- [EXERCISE]:
Print the entries below again exactly as they stand, but skip any picture.

Dataset entries:
********

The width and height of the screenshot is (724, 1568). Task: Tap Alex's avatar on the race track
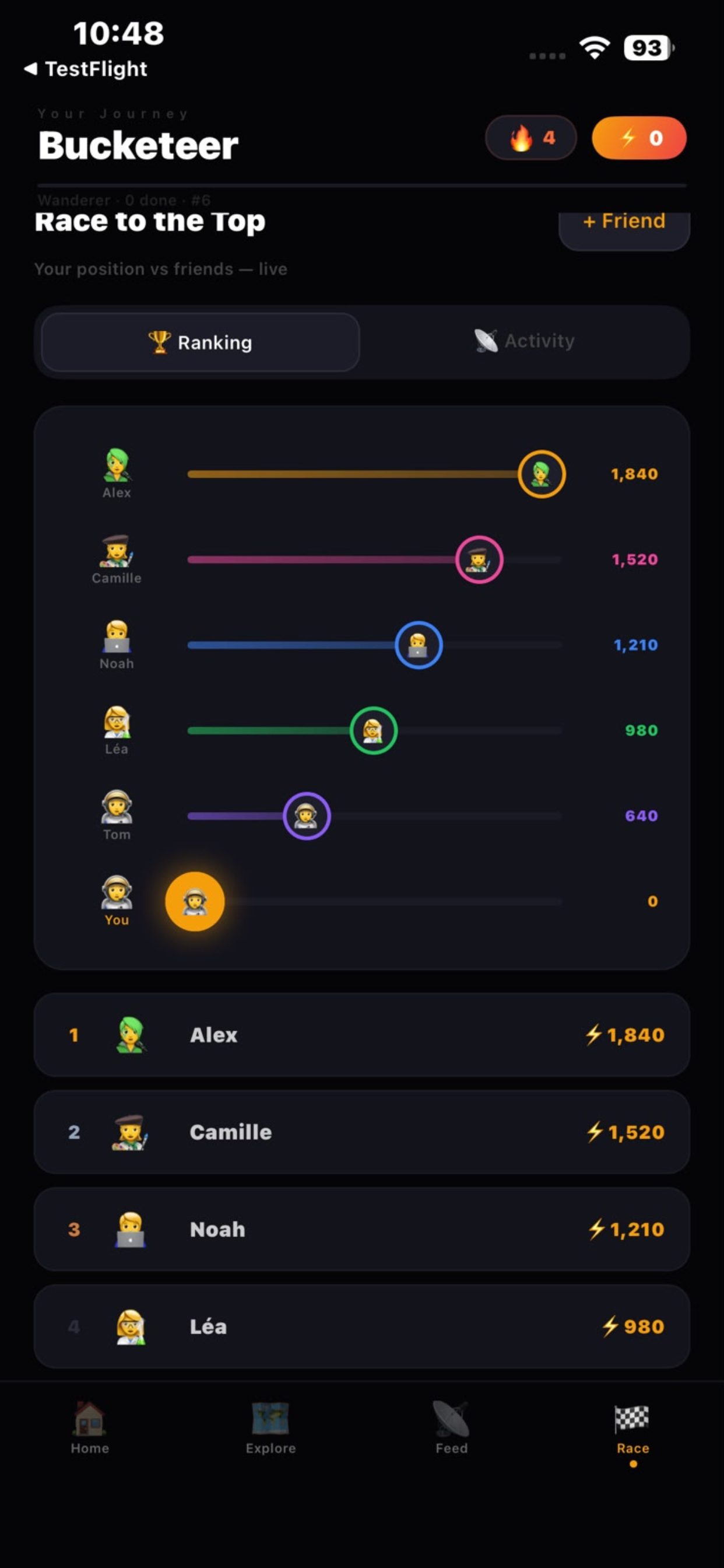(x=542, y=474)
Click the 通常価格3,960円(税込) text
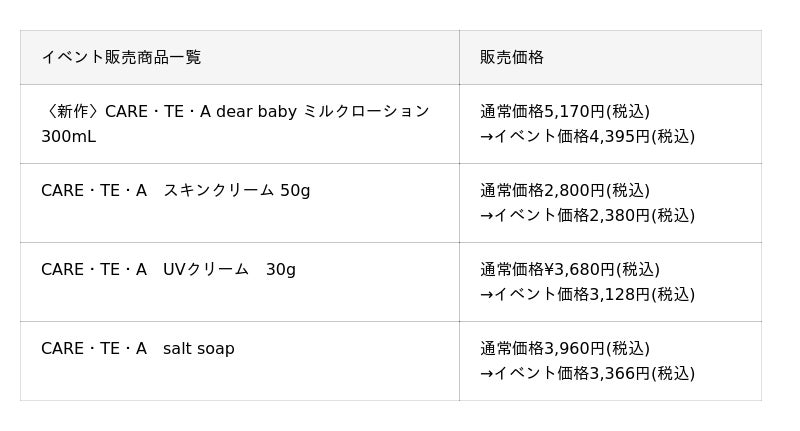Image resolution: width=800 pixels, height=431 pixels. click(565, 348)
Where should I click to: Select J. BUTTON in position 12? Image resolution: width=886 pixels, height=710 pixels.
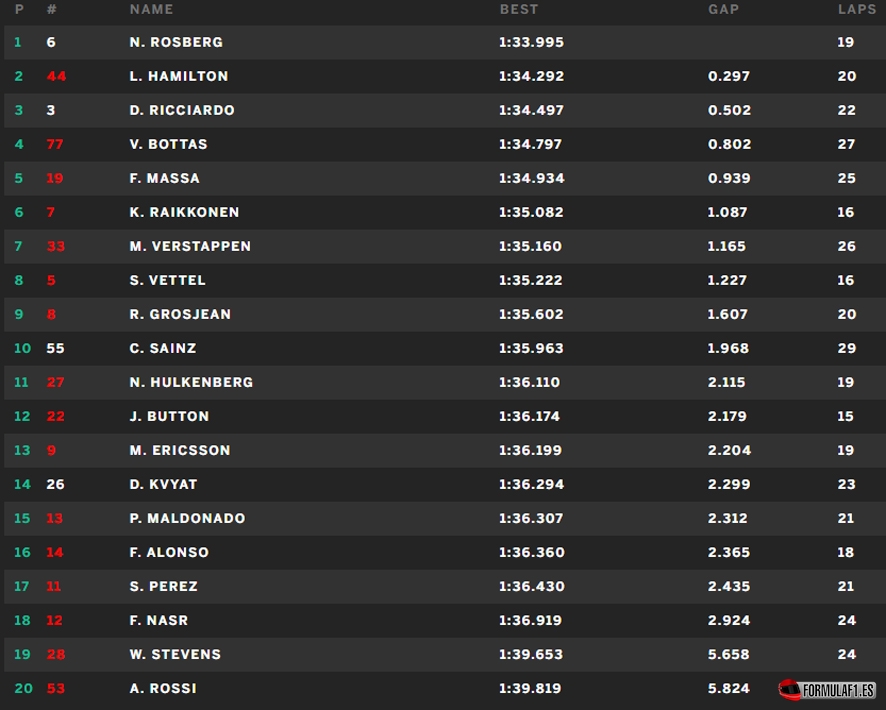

********

- [TASK RESULT]:
The width and height of the screenshot is (724, 1568). Task: Tap Alex's avatar on the race track
(x=542, y=474)
Click the 通常価格3,960円(税込) text
Image resolution: width=800 pixels, height=431 pixels. click(565, 348)
Where should I click to: Select J. BUTTON in position 12? Image resolution: width=886 pixels, height=710 pixels.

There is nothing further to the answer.